Robert Burns was a drunk, a womanizer, and spectacularly unlucky. He was born to poor tenant farmers in 1759. When he was eight the family farm failed; then so did their second, and their third. At this point Burns decided it was time to get out of the farming business. He got a job at a flax dresser's, where he worked for less than a month before the whole shop burned to the ground. In the years that followed he wandered from house to house and woman to woman---he fathered twelve children by four mothers over the course of his life---and by the time his first volume of poetry was published, Bruns was effectively homeless, sleeping in friends' beds and planning to flee to Jamaica in order to escape from his ex-wife's vengeful father. When the poems were published he instead opted to take his chances in Scotland, where he enjoyed a decade of modest literary acclaim before dying at the age of thirty-seven, from complications of a toothache.

We forgive offenses much worse than philandering and bad luck in our favorite lyricsts. Dylan Thomas' drinking but Burns' to shame. Ezra Pound was a Fascist and about Rudyard Kipling I think nothing at all need be said. So the question is: what is it in Robert Burns that transcends the pathetic circumstances of his life---that elevates him to this highest level of our literary pantheon? What is it about his poetry that compels us to celebrate him year after year, all over the world, with the bizarre ritual in which we are presently engaged?

I want to return to the poem I mentioned at the begnning of this toast, and at my own peril I'll read you the first verse in full. It goes:

O my Luve's like a red, red rose
That's newly sprung in June;
O my Luve's like the melodie
That's sweetly play'd in tune
Now what so offends me about this poem is its ordinariness, its conventionality. It is a commonplace that beautiful women are like flowers, and it was so even hundreds of years before Burns' time. When Williams writes that his love is "like a greenglass insulator on a blue sky", the line is fresh, unexpected—things that seem to me to be principal virtues in a piece of poetry, and which are entirely absent from Burns'.

But: I think it is precisely the ordinariness of Burns' poetry that is the source of its lasting importance. And by that I certainly don't mean that all Burns enthusiasts are philistines or sentimentalists. It's that his poems—with their pretty women, their mice, their haggises and toothaches and bottles---—are written in the language of everyday experience. We do not, most of us, see the world through the eyes of the poets who find electrical equipment in romance, and their flowers in crowded subway traffic—we see rather as Burns does.

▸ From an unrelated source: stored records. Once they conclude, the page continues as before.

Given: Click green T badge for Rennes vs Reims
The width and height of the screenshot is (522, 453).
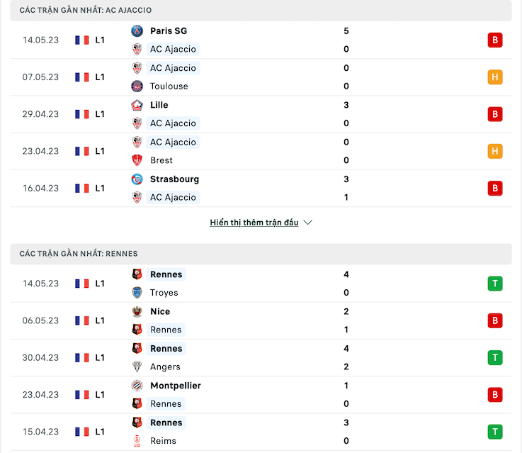Looking at the screenshot, I should pyautogui.click(x=494, y=432).
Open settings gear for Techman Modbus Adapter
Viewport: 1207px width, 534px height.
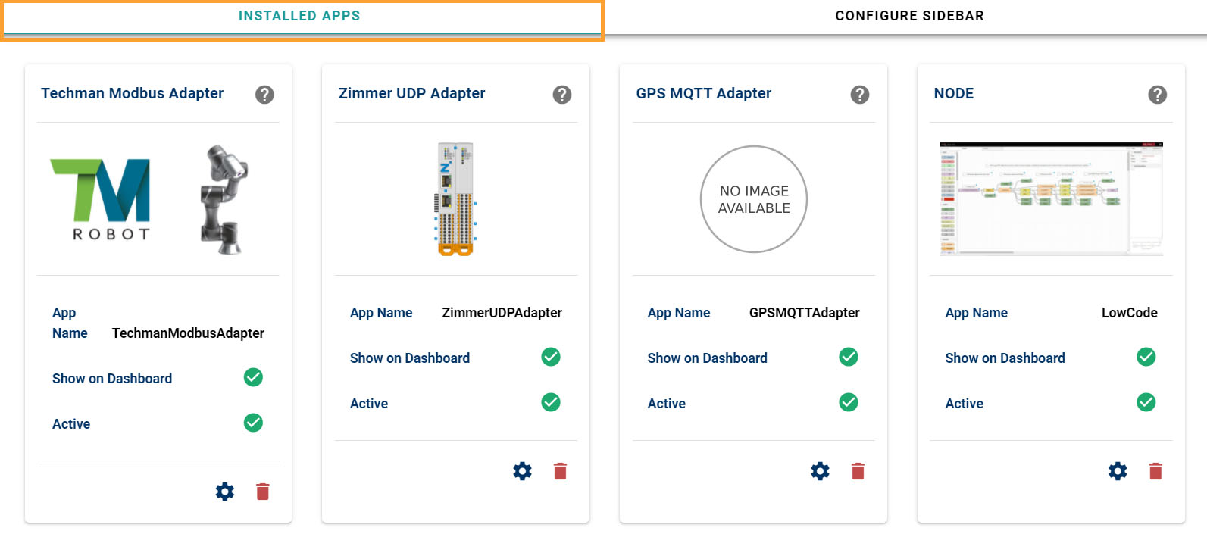point(225,492)
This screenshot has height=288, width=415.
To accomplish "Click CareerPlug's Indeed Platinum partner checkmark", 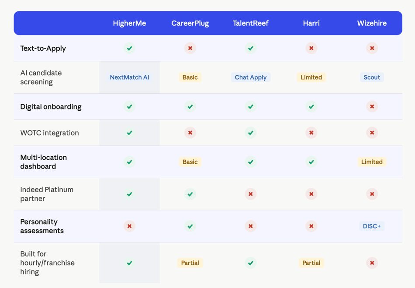I will pos(190,194).
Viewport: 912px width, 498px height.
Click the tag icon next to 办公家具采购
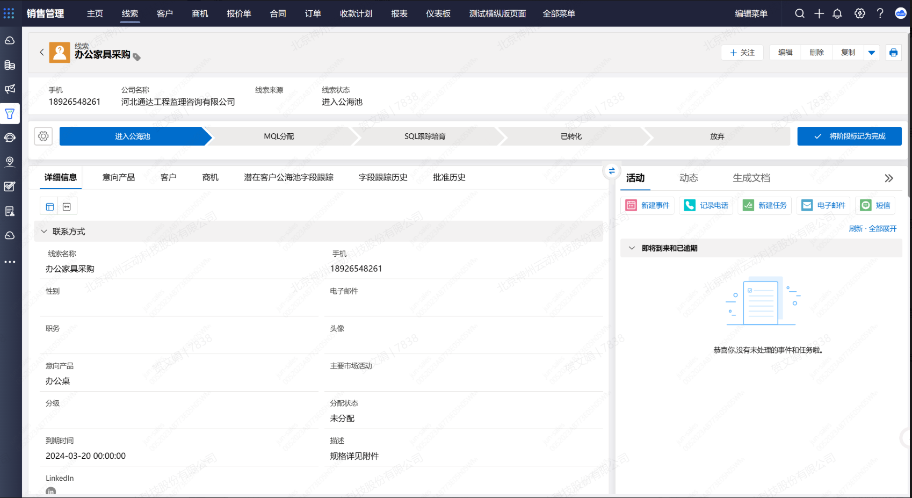[x=136, y=57]
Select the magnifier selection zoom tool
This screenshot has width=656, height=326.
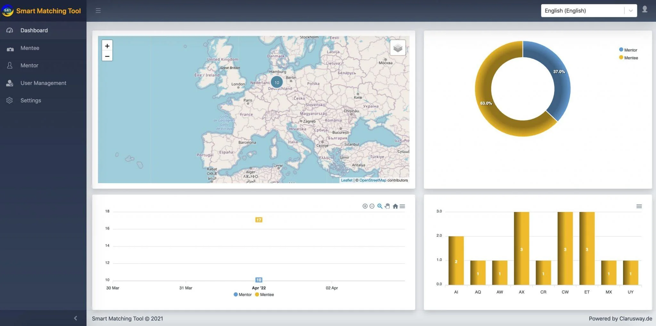pos(380,206)
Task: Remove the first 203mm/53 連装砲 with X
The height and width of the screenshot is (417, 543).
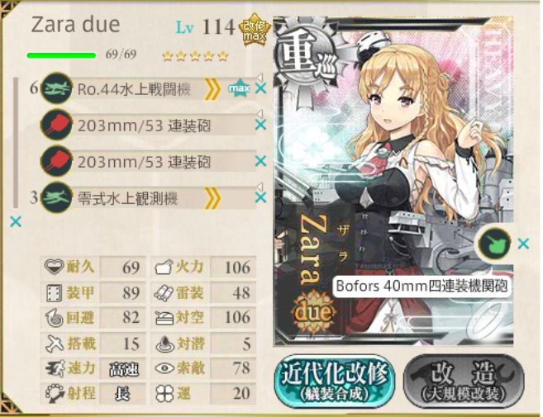Action: pos(260,125)
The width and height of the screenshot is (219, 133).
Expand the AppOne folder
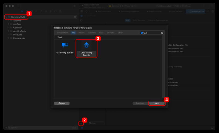pos(8,21)
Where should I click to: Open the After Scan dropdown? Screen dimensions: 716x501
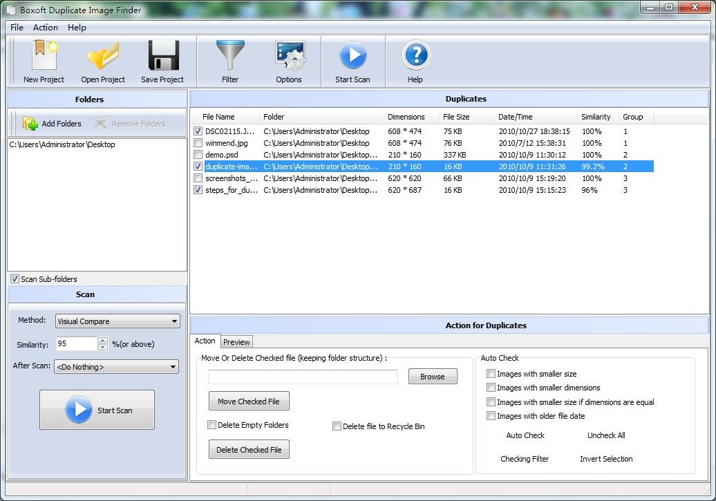(173, 367)
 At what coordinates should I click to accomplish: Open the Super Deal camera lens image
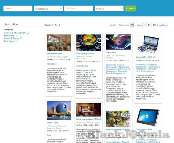click(x=118, y=42)
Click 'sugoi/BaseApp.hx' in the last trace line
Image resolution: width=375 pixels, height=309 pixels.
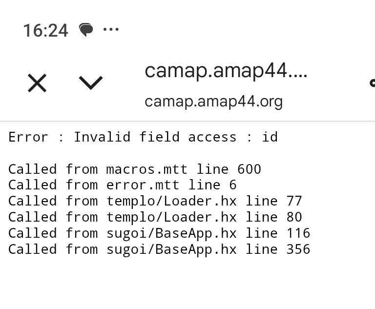click(171, 249)
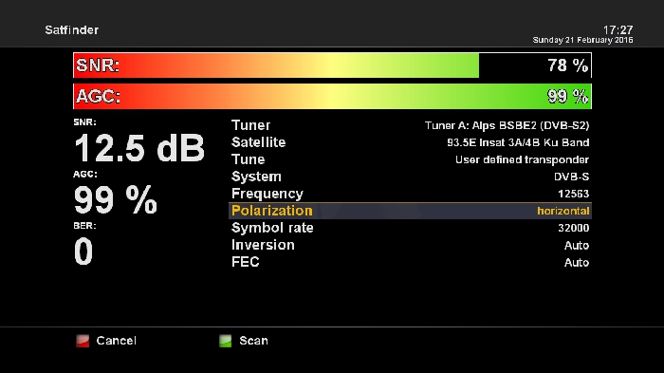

And if other poets allow us to see the world through new eyes, Burns reminds us that the world, even as we are accustomed to seeing it, is saturated with song and meaning—this, I think, is why we celebrate Robert Burns, and why we celebrate his poetry. If his images sometimes seem stale it is because, across the gap of two centuries, we recognize those images as familiar, as our own. I think we will still find them familiar two centuries from now—long after we have forgotton what an electrical insulator looks like, we will still have roses, and we will still have Burns.